È il diario di un anno certamente molto particolare della mia vita. Il libro è quasi un poemetto, ma si può leggere anche come un romanzo in cui il soggetto arriva quasi a svanire. E, prima di scomparire, cerca una parola. Spero di averla trovata, proprio come testimonianza.

Sei soddisfatto dell’editore scelto?

Sì, è un editore serio, giovane, che ha cura dei dettagli. Molto attento a come il libro si presenta dal punto di vista grafico: per la copertina abbiamo scelto un lavoro dell’amico Vittorino Curci, grandissimo poeta ed artista, peraltro mio concittadino. Sono molto soddisfatto del risultato, penso ci sia stato un bel lavoro dietro: Pietre Vive Editore è una bella realtà pugliese.

È disponibile anche un audiolibro, che è possibile scaricare gratuitamente dal sito dell’editore.

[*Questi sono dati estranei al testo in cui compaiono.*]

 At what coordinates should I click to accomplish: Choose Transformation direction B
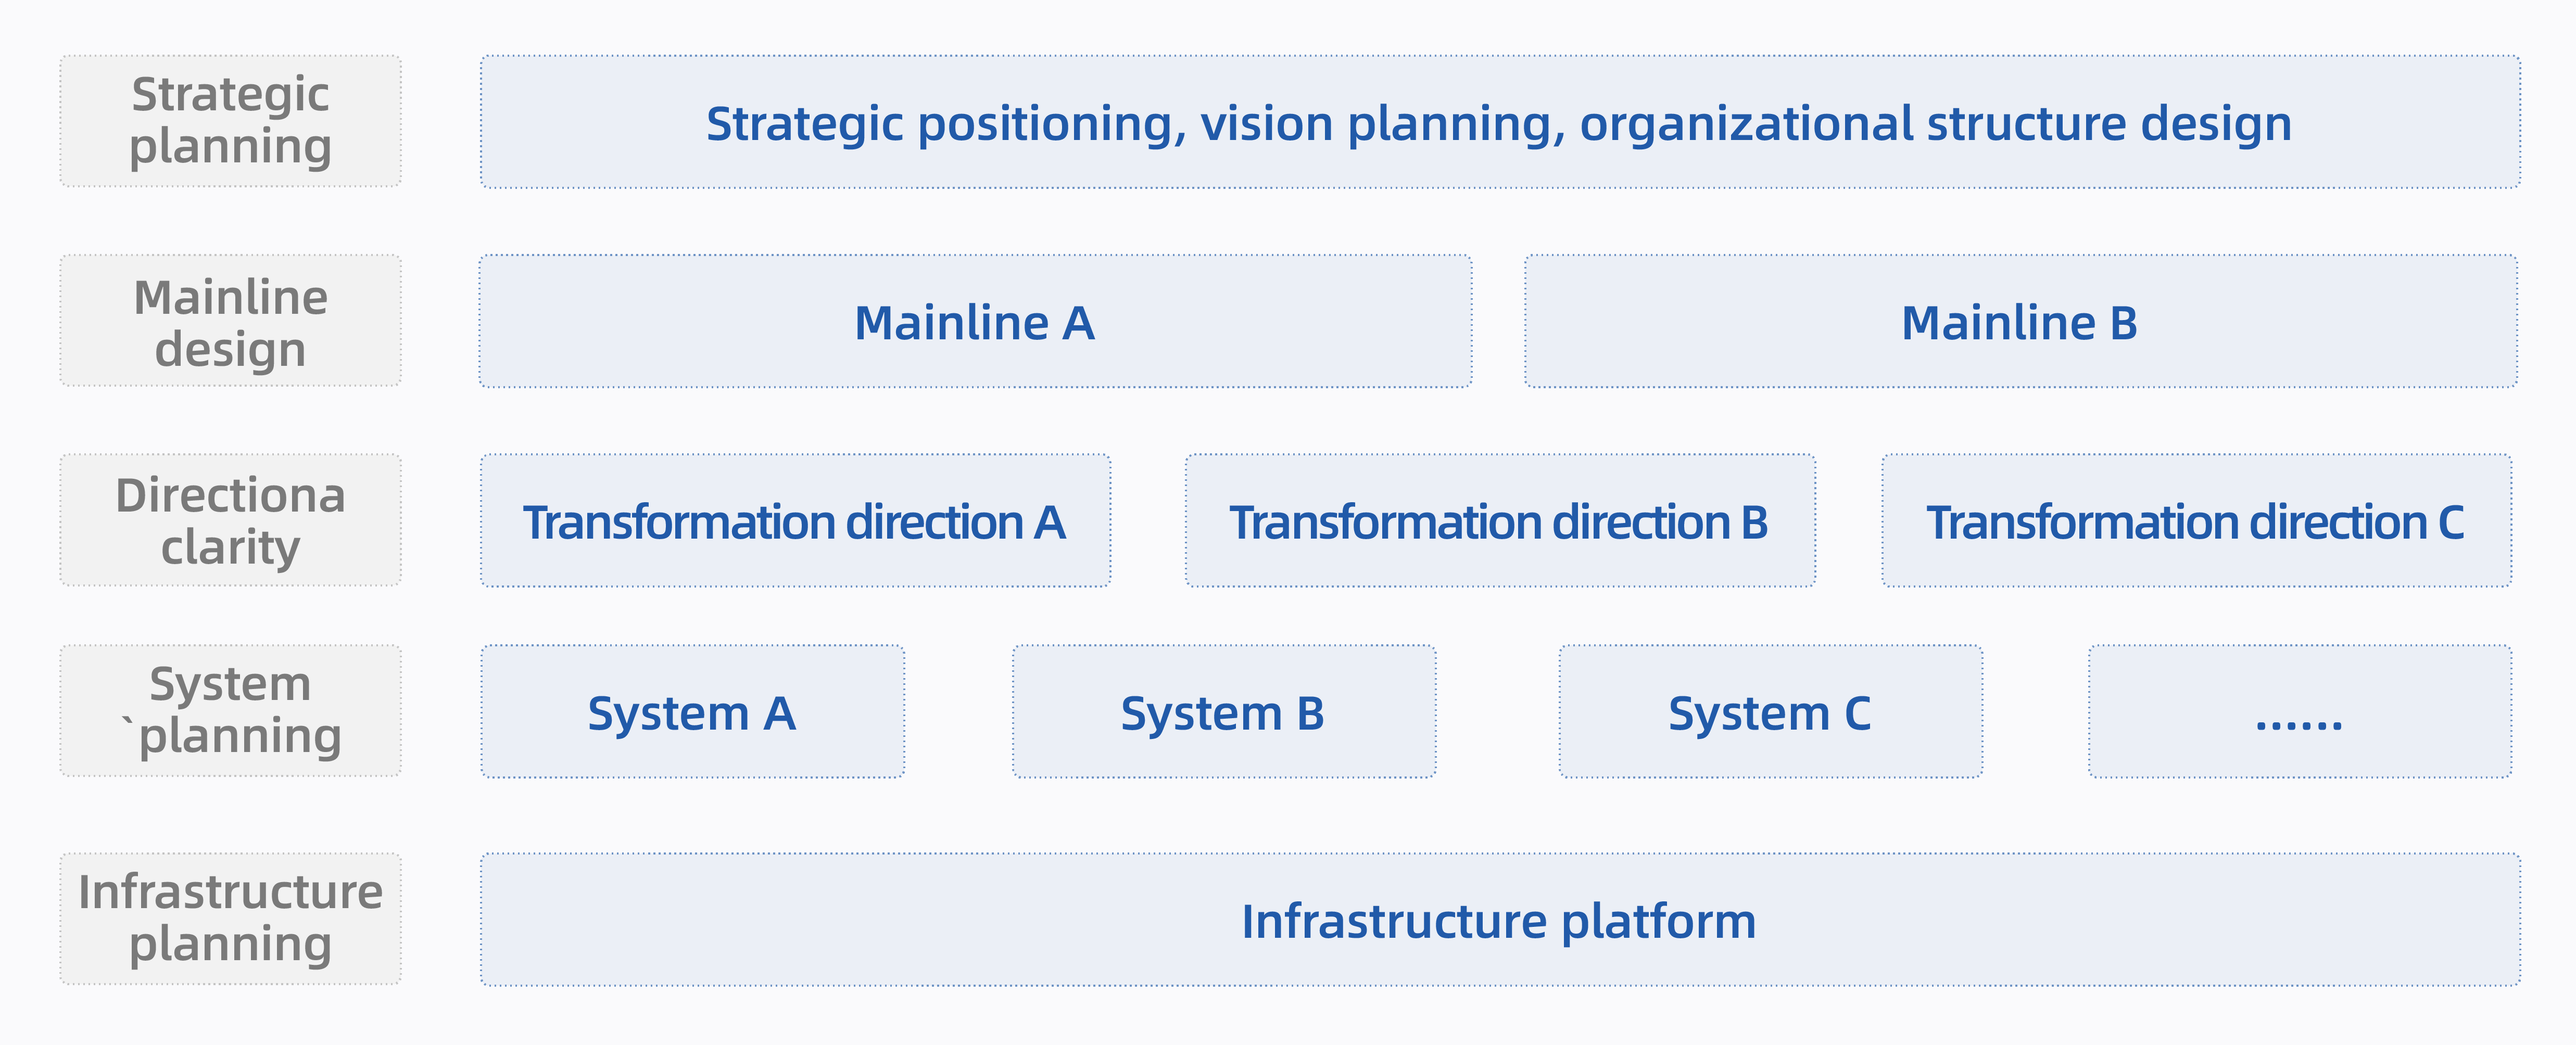[x=1500, y=520]
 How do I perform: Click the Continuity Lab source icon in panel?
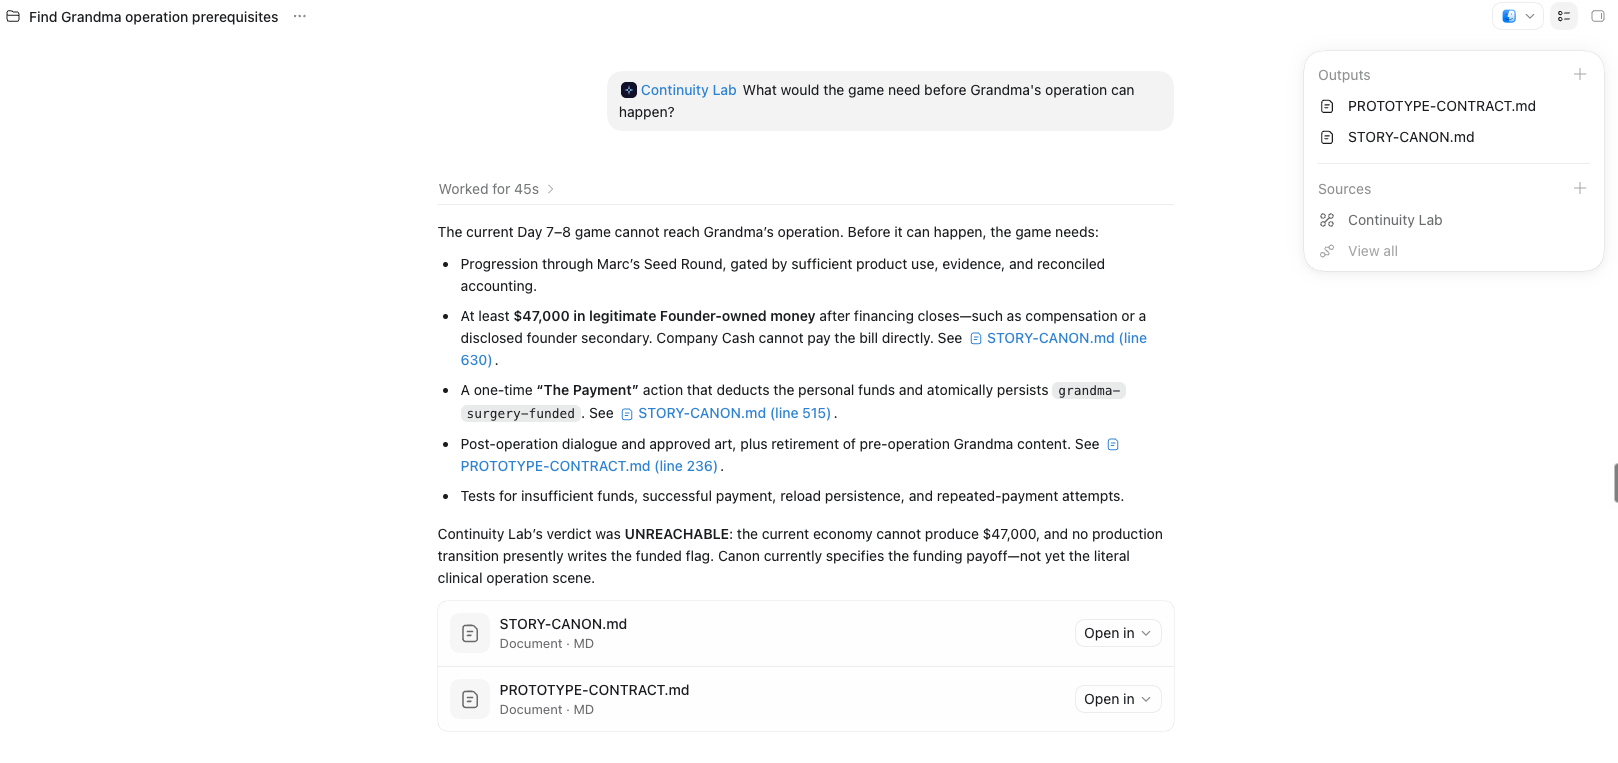tap(1327, 220)
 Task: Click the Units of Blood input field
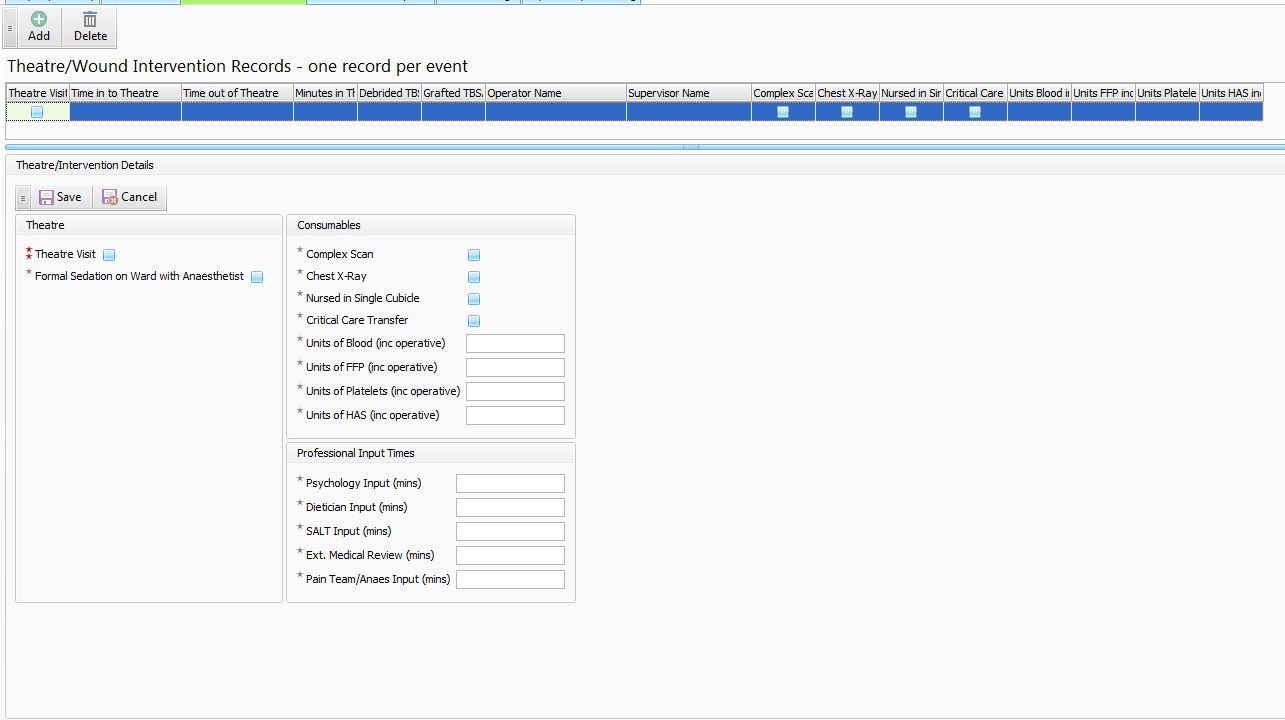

Tutti i libri di poesia dialettale dovrebbero essere accompagnati da un audiolibro, per consentire al lettore di ascoltare le sfumature a livello fonetico, l’intonazione, la cadenza del dialetto e la sua musicalità. È un libro molto intenso, visionario, ma sorretto da un dialetto dolce.

Una cosa che mi ha colpito è che le poesie sono criptiche, fortemente simboliche.

Il libro si fonda sull’ambivalenza. Cerco di rispondere al titolo di quella poesia di Pasolini posta in esergo: mostro o farfalla? Il tema del contrasto, del conflitto interiore viene affrontato in maniera non dialettica. Il linguaggio poetico ha la capacità di passare dall’aut all’et, superando il principio di non contraddizione. Ma invito il lettore a non cercare significati reconditi, bensì a prendere le poesie alla lettera. C’è una vena più espressionista che surreale: Georg Trakl, Georg Heym, Gottfried Benn. E se c’è del surrealismo, è quello di Bodini, più spagnolo che francese. C’è anche del grottesco: Lynch, Kafka… Ma non mi interessa citare, bensì fare un percorso di ricerca ed esistenziale, e per questo bisogna passare attraverso le forche caudine; poco importa se popolate da animali grotteschi, figure di sogno o di ricordo. L’importante è attraversare la grande acqua, come è scritto nell’I Ching. È anche un libro estremamente onirico.

Come hai tradotto le poesie dal dialetto all’italiano?

Non ho voluto tradurle in italiano standard, è stata quasi una riscrittura. Le poesie nascono tutte in dialetto e inizialmente pensavo di non tradurle affatto. Poi ho deciso di evitare una traduzione letterale o letteraria; è stato un adattamento o, come dice Lino Angiuli, un trasporto.

Quando presenterai il libro nel tuo paese?

Presenterò il libro venerdì 5 luglio a Noci: ci sarà un evento con l’editore Antonio Lillo, Vittorino Curci e le musiche di un mio amico cantautore molto bravo, Giuseppe Liuzzi. Ci tengo ad aggiungere che è stata importante anche l’esperienza della libreria Millelibri. Alcuni versi, infatti, li ho scritti proprio qui – in una fase di revisione e di rilettura. La possibilità che questo spazio offre di incontrare ogni martedì pomeriggio altri poeti è stata un’occasione importante di confronto e riflessione.